#### PROMPT:
How do the lines read from the one holding "Given: Click the Feb 25 data point marker" through the last line of the listing? Set them down exactly, pictures omitted.

#### AVAILABLE DATA:
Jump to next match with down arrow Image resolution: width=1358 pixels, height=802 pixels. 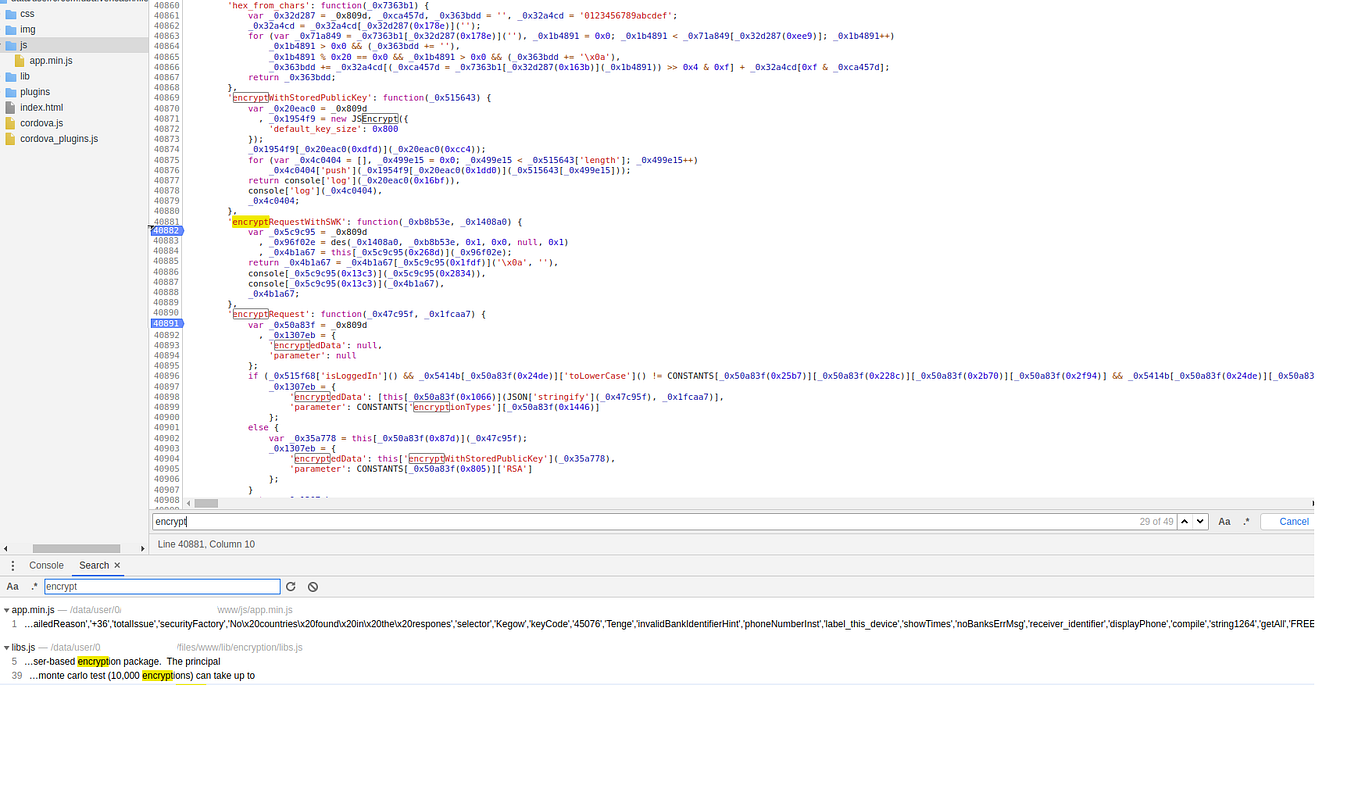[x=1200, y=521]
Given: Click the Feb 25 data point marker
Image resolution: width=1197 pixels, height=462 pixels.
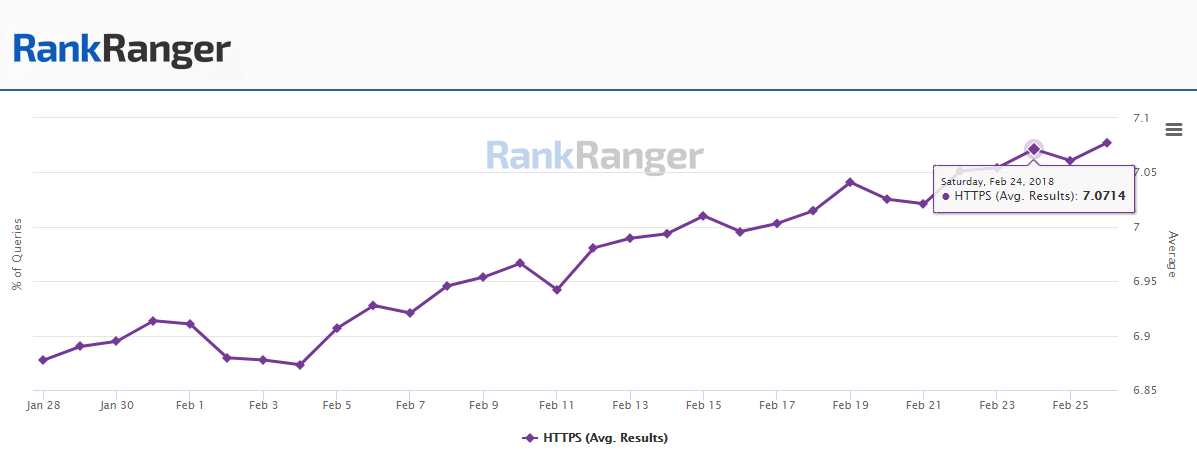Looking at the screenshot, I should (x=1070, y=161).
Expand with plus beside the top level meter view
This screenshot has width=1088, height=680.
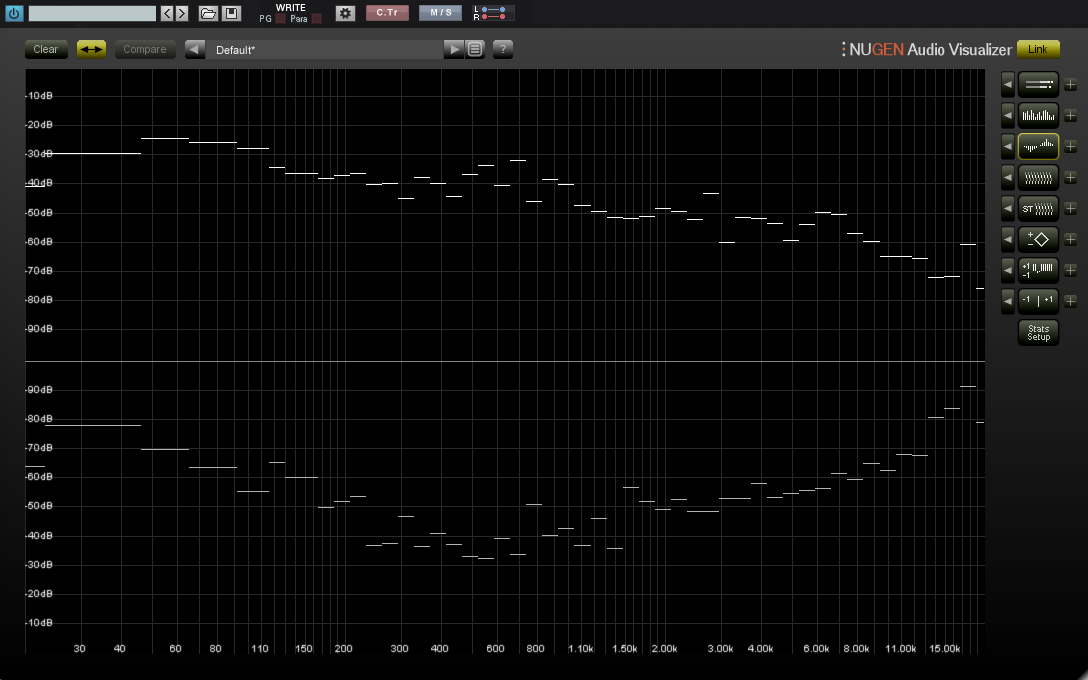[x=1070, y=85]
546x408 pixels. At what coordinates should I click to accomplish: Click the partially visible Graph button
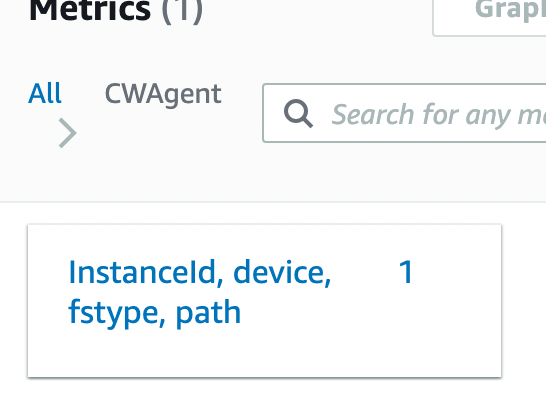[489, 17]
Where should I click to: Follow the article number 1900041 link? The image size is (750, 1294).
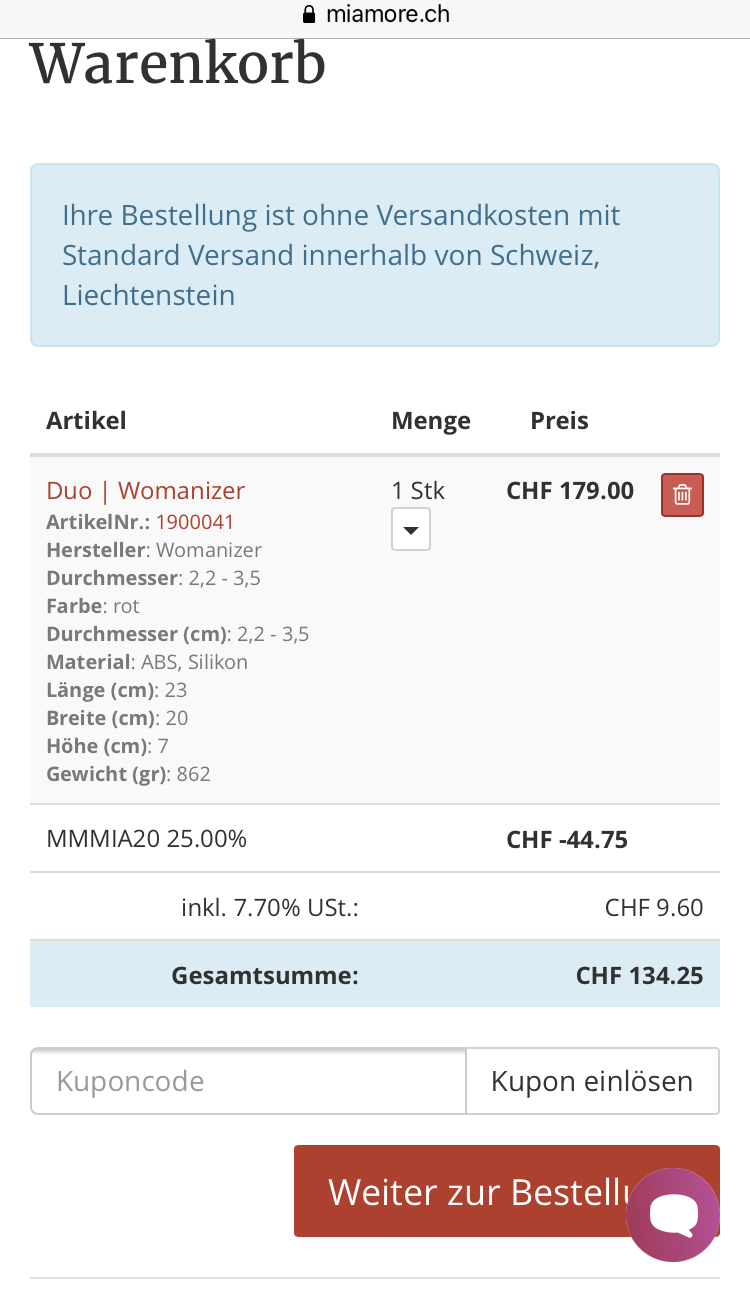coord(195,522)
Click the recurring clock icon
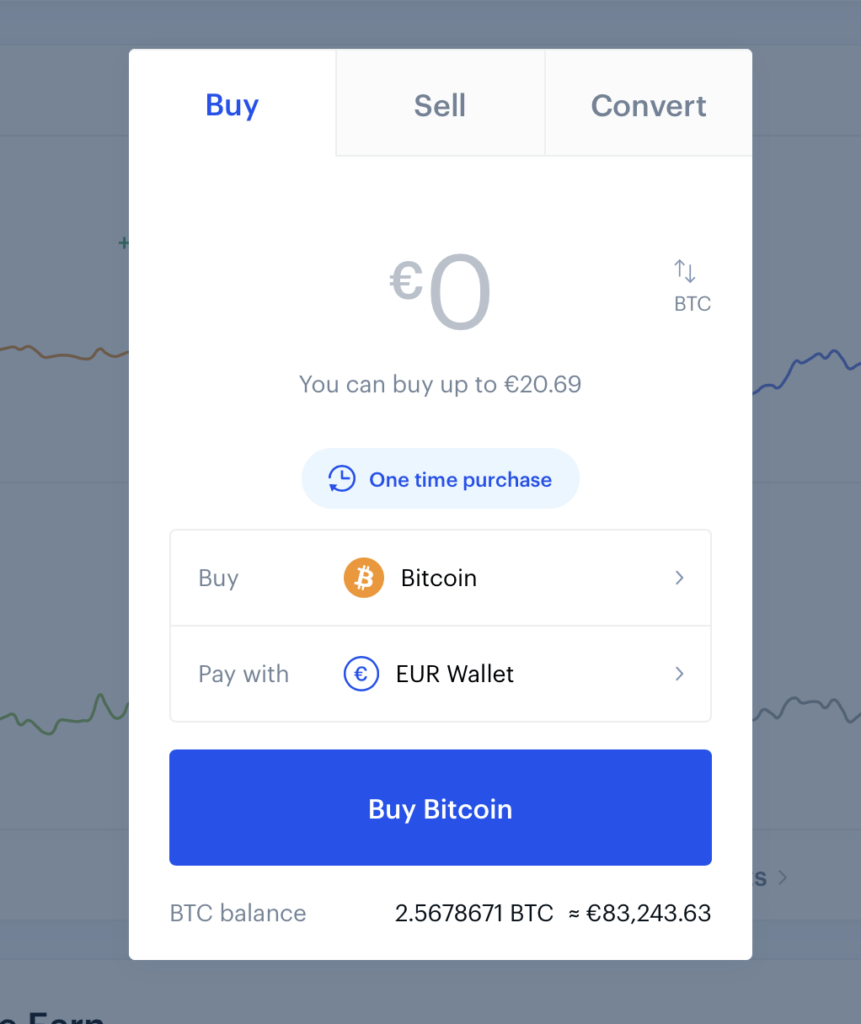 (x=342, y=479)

#### ANSWER BELOW:
Given: Click the Feb 25 data point marker
Image resolution: width=1197 pixels, height=462 pixels.
Looking at the screenshot, I should (x=1070, y=161).
Expand with plus beside the top level meter view
This screenshot has width=1088, height=680.
[x=1070, y=85]
546x408 pixels. At what coordinates should I click to accomplish: Click the partially visible Graph button
[489, 17]
Where should I click to: Follow the article number 1900041 link? The image size is (750, 1294).
coord(195,522)
Click the recurring clock icon
 (x=342, y=479)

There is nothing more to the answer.